→ **Stated exercise 1**: Can you copy out the records, starting at the line that contains "Solo usar cookies necesarias (71, 248)" and ending at the last line of the records?

begin Page text

Thank you, i am willing to help you with identifying possible/potential fake freelancers from Upwork

Shane, you've got the process kind of backwards in looking at reviews. I ignore them unless there is a pattern such as repeated poor quality. And, a 5.0 with no narrative is worth far less than a 4.2 with a real, positive, narrative. No-narrative reviews are lazy. The 4.2, or even 3.7, was written by someone who appreciated the freelancer and his/her work.

 

I have great success with zero-record freelancers. I don't hire coders with laundry lists of platforms, languages, apps. I hire coders who understand business. Fortunately, I'm not limited to English when hiring coders, and half of mine have spoken little English.

 

There's another solution. My former partner made a living hiring on internet boards for her clients. Finding someone qualified to do this isn't easy, in part because it's not a listed skill, and the best ones are both clients and providers, but there's no way on UW to figure this out.

Bill, sometimes when a client has English as a 2, 3, or 4th language, leaving a written comment in the review section is a challenge. 

 

I've been asked by non-native English speaking clients to proof comments before they post them.  Just food for thought.

Bill H,

 

I understand what you are saying and i have hired people with no reviews or work history. 

A good programmer isn't just someone who can write code, but more importantly its a person who can understand and execute his/her client's instructions correctly. Of course, the "instructions" i am referring to were all written in english.

 

Client reviews are meant to be "reasonablly" accurate and truthful, otherwise what would be the point of having reivews at all?

 

I think to resolve this problem we could report a possible or potentially fake freelancer to an Upwork staff member or post his / her identity on the Upwork community forum. 

 

 

 

 

Update: 

 

So I wrote the below (which I will leave just in case I got this wrong) and then read yet again the OP. Are you actually saying that you are looking at how the freelancer wrote the review to the client as means of picking freelancers? You mentioned glowing "client reviews" which I thought meant reviews from clients because I don't think I have ever heard someone talk about how the freelancer reviewed the client. If so, you can copy/paste platitudes from anywhere and UW even gives examples people could simply use. This doesn't make someone a fraud either. So whether it's this or the below, I don't think you have a case on these specific grounds.

---------------

 

To be clear, you are saying that because a freelancer received great reviews from clients, even if that freelancer does not have a good command of English, that the freelancer must be a fraud? In other words no reasonable English speaker in good conscious could possibly give a freelancer without good English, positive marks? You have credible clients on this thread telling you that they have given positive reviews to freelancers who did not speak good English. Are they frauds as well?

end Page text
begin Dataset content

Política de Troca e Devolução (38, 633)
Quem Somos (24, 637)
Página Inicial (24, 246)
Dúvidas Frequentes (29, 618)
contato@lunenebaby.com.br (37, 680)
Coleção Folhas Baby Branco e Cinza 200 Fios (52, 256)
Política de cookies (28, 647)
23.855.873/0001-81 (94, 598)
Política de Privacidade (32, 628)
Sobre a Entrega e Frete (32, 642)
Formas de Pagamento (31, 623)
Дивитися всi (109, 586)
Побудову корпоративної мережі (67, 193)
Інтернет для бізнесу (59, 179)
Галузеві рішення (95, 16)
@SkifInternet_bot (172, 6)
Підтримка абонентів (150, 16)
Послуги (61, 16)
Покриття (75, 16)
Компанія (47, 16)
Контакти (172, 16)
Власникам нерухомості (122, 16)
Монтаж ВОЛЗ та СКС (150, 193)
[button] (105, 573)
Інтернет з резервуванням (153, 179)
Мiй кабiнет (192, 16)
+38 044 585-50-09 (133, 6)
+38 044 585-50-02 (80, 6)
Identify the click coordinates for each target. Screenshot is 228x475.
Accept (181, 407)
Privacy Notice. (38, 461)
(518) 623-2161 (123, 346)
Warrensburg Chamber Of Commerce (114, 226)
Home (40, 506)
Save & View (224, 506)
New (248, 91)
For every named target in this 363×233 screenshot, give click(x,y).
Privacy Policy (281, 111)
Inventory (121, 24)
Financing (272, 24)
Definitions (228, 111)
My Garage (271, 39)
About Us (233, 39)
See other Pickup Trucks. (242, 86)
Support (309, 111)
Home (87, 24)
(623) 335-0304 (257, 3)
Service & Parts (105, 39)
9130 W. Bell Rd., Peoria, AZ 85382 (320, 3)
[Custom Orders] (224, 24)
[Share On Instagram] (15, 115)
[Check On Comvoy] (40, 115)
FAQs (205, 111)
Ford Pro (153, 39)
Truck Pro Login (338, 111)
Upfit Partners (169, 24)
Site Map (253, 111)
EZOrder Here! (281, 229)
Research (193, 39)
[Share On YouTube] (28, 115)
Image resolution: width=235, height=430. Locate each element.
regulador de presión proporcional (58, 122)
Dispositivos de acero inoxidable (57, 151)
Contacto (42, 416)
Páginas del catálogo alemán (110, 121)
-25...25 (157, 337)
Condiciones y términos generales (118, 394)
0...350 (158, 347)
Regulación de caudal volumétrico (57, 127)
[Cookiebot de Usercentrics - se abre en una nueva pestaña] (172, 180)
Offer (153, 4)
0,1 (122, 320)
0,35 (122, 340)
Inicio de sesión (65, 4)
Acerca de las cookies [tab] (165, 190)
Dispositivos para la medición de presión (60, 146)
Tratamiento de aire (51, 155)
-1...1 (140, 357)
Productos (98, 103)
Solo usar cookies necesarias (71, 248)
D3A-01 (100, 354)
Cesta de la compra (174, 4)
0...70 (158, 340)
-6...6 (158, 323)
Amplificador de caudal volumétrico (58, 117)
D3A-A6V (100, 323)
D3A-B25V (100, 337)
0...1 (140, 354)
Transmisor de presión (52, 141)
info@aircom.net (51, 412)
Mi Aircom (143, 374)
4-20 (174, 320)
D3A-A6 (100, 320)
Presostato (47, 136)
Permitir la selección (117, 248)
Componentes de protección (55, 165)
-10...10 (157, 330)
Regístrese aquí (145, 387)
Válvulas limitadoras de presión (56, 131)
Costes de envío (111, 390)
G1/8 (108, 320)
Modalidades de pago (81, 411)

end Dataset content

→ **Stated exercise 2**:
Do these statements agree with the Upwork forum discussion? Answer yes or no for each, and quote the words that decide it.
(a) One poster holds that a 5.0 rating with no written narrative is worth less than a 4.2 with a real, positive narrative.
(b) One poster says they avoid hiring freelancers who have no record.
(c) One poster proposes dealing with a suspected fake freelancer by contacting Upwork by email.

→ **Task response 1**:
Solo usar cookies necesarias (71, 248)
D3A-01 (100, 354)
Cesta de la compra (174, 4)
0...70 (158, 340)
-6...6 (158, 323)
Amplificador de caudal volumétrico (58, 117)
D3A-A6V (100, 323)
D3A-B25V (100, 337)
0...1 (140, 354)
Transmisor de presión (52, 141)
info@aircom.net (51, 412)
Mi Aircom (143, 374)
4-20 (174, 320)
D3A-A6 (100, 320)
Presostato (47, 136)
Permitir la selección (117, 248)
Componentes de protección (55, 165)
-10...10 (157, 330)
Regístrese aquí (145, 387)
Válvulas limitadoras de presión (56, 131)
Costes de envío (111, 390)
G1/8 (108, 320)
Modalidades de pago (81, 411)

→ **Task response 2**:
(a) Yes: "a 5.0 with no narrative is worth far less than a 4.2 with a real, positive, narrative."
(b) No: "I have great success with zero-record freelancers."
(c) No: "report a possible or potentially fake freelancer to an Upwork staff member or post his / her identity on the Upwork community forum."